We decided to try to fit everything within the width, length and depth constraints of the display + battery stacked on top of each other. Since this was going to be a simple wristwatch, all we needed on the electronics side was an EFM32 + decoupling caps + a low frequency crystal.

These components should be mounted on a printed circuit board, but that would add thickness to the whole thing. So we skipped the standard approach and designed the circuit board to fit the components inside it instead. We could have chosen a thin-film flex-PCB of some sort, but that has been done before. This was all about trying a novel and new approach (fitting components inside a PCB is in itself nothing new: link, but doing it as a hacking project for prototyping isn’t as common).

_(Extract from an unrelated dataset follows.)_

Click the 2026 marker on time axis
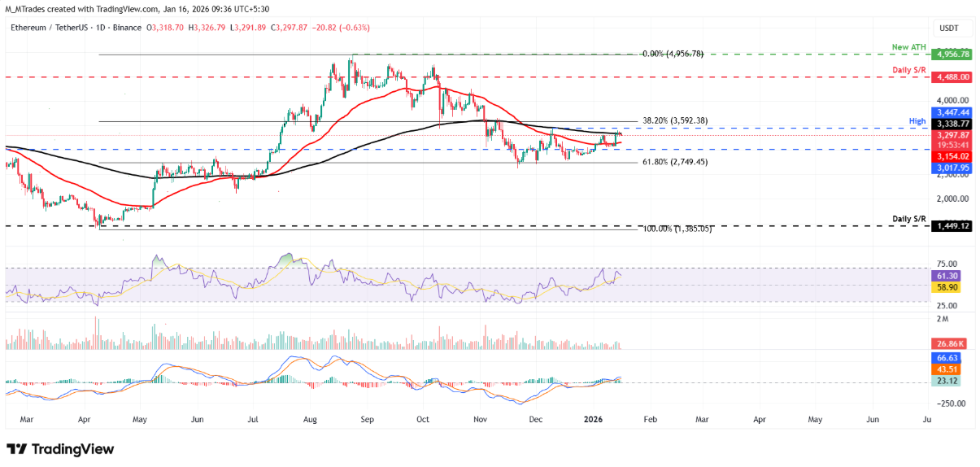 [593, 420]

We started designing the PCB, and after some back and forth, ended up with the following layout design in Eagle:


There are cut-outs for every component; the battery is the big round cutout in the corner. Display cable and connector fits within the other big cut-out at the lower side of the PCB.
The QFN24 packaged EFM32TG110 device fits within the square cutout with drill-hits in the corners. Capacitors and crystal has some smaller and shared cutouts scattered around. There was even room for two capacitive touch buttons.

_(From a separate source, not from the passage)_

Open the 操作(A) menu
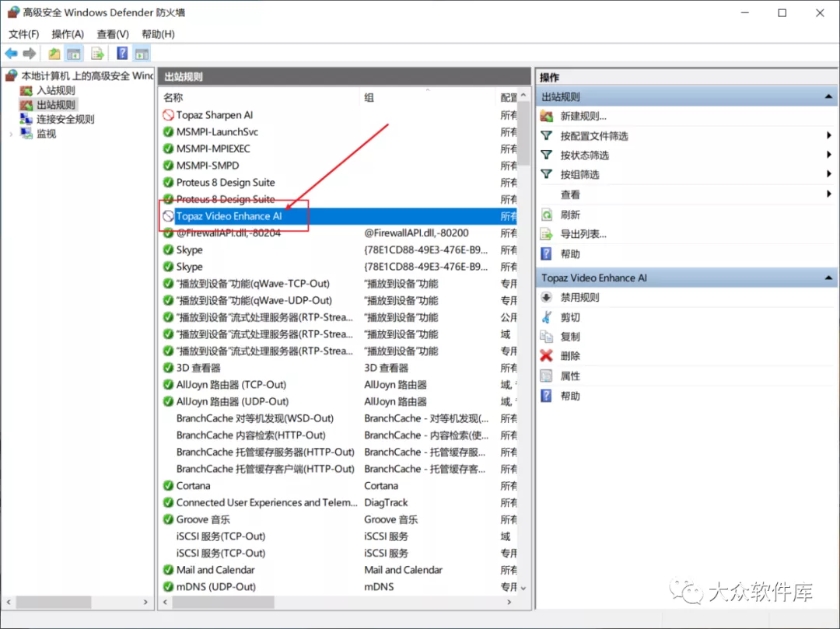The image size is (840, 629). pyautogui.click(x=68, y=34)
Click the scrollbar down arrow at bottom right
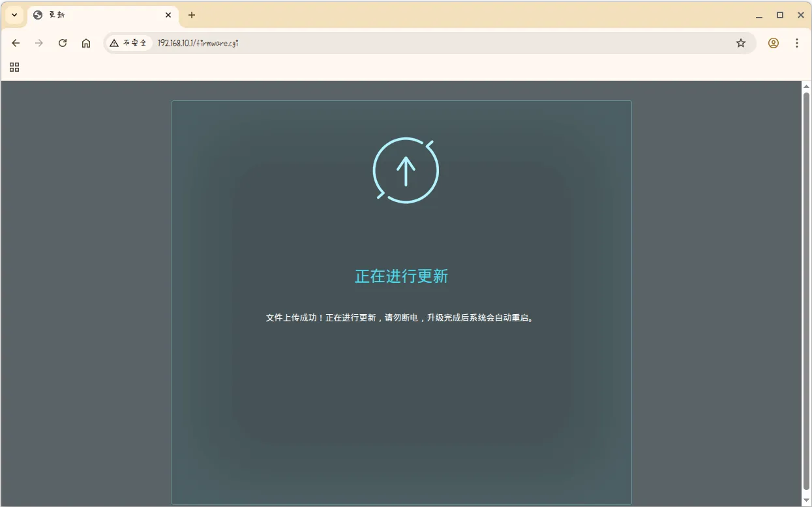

There are plated drill-hits that act as PCB-pads for the capacitors and crystal. The plan was at first to have the same plated drill-hits at each pad of the connector and EFM32, so the solder could stay inside the plated hole and thereby reduce the amount of solder on top of the PCB. After some research, it turned out that this would drastically increase the price of the PCB, so we decided to put the solder tin on top of the PCB; we reasoned that it wouldn’t increase the thickness too much.

It all comes together
Here is a picture of the PCB before soldering.


Here is a microscope picture of the efm32, fitted inside and soldered.


Admittedly not the prettiest soldering job… Notice that we had to take the ground connection through an unused GPIO-pad on the package because the EFM32 QFN packages only have ground on the big center pad.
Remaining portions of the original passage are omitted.